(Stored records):
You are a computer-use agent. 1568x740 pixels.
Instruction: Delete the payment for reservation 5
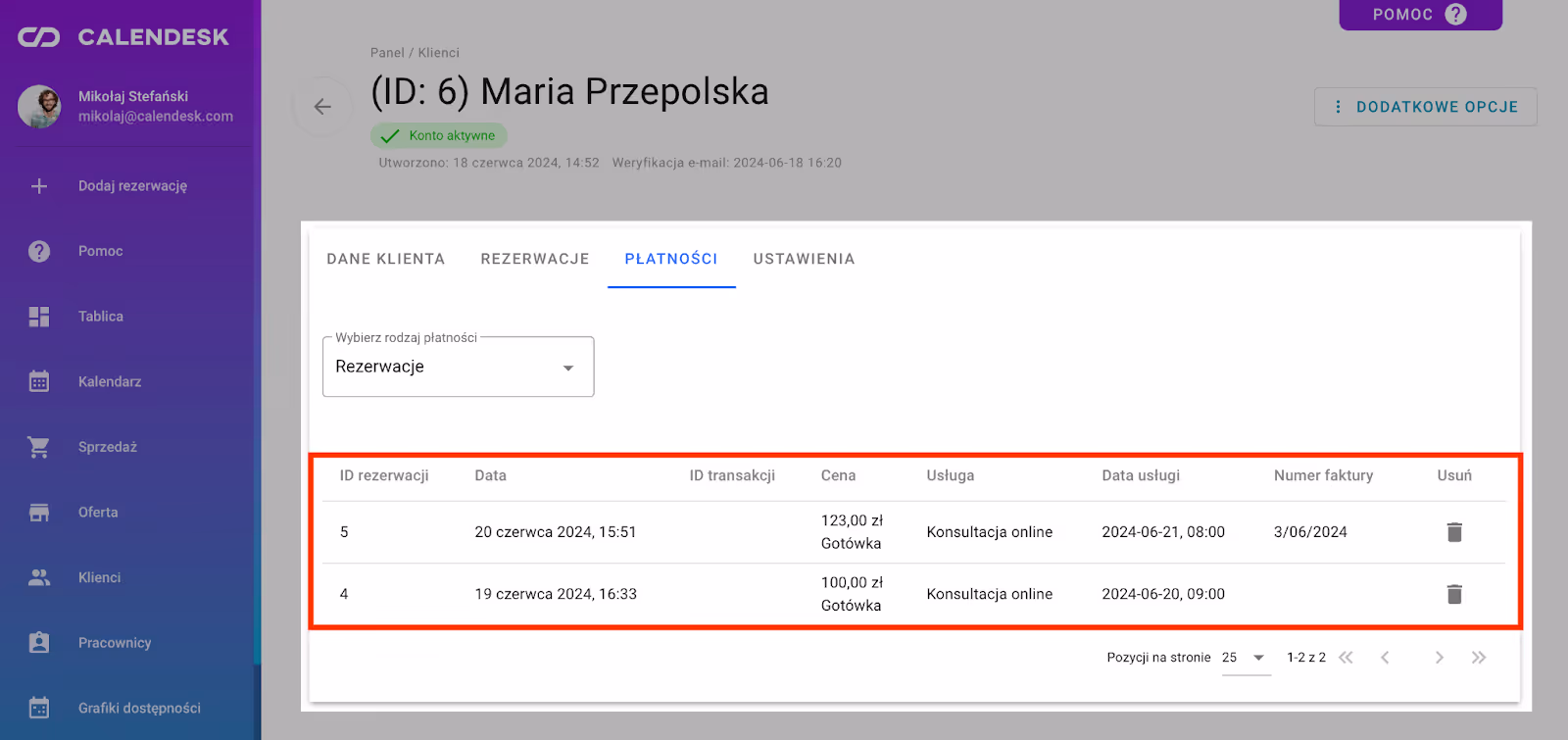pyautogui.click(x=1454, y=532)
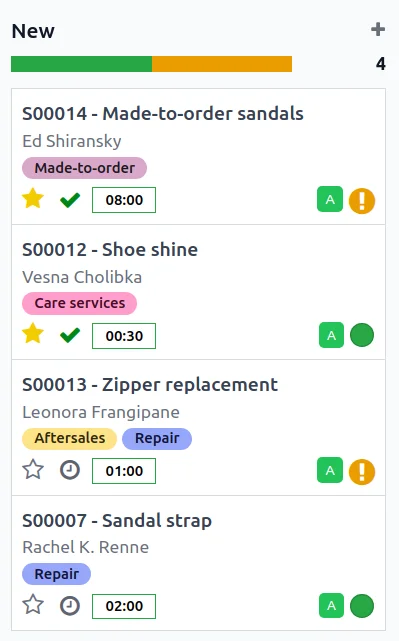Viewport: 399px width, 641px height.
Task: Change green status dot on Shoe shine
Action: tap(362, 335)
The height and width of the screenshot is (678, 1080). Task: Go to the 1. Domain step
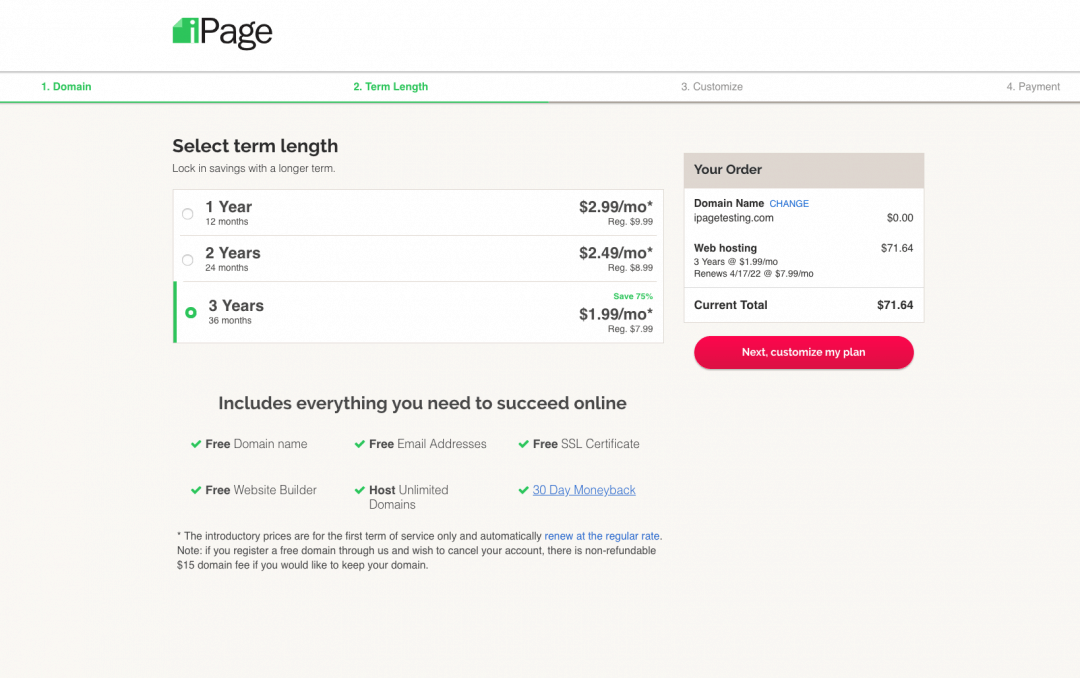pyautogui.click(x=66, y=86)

(WHAT YOU ARE ASKED TO DO):
Every line above should be retyped exactly; the pictures do not belong in the copy.

(EXERCISE RESULT):
You are a computer-use agent. 1568x740 pixels.
Instruction: Delete the payment for reservation 5
pyautogui.click(x=1454, y=532)
Viewport: 399px width, 641px height.
Task: Change green status dot on Shoe shine
Action: tap(362, 335)
The height and width of the screenshot is (678, 1080). Task: Go to the 1. Domain step
pyautogui.click(x=66, y=86)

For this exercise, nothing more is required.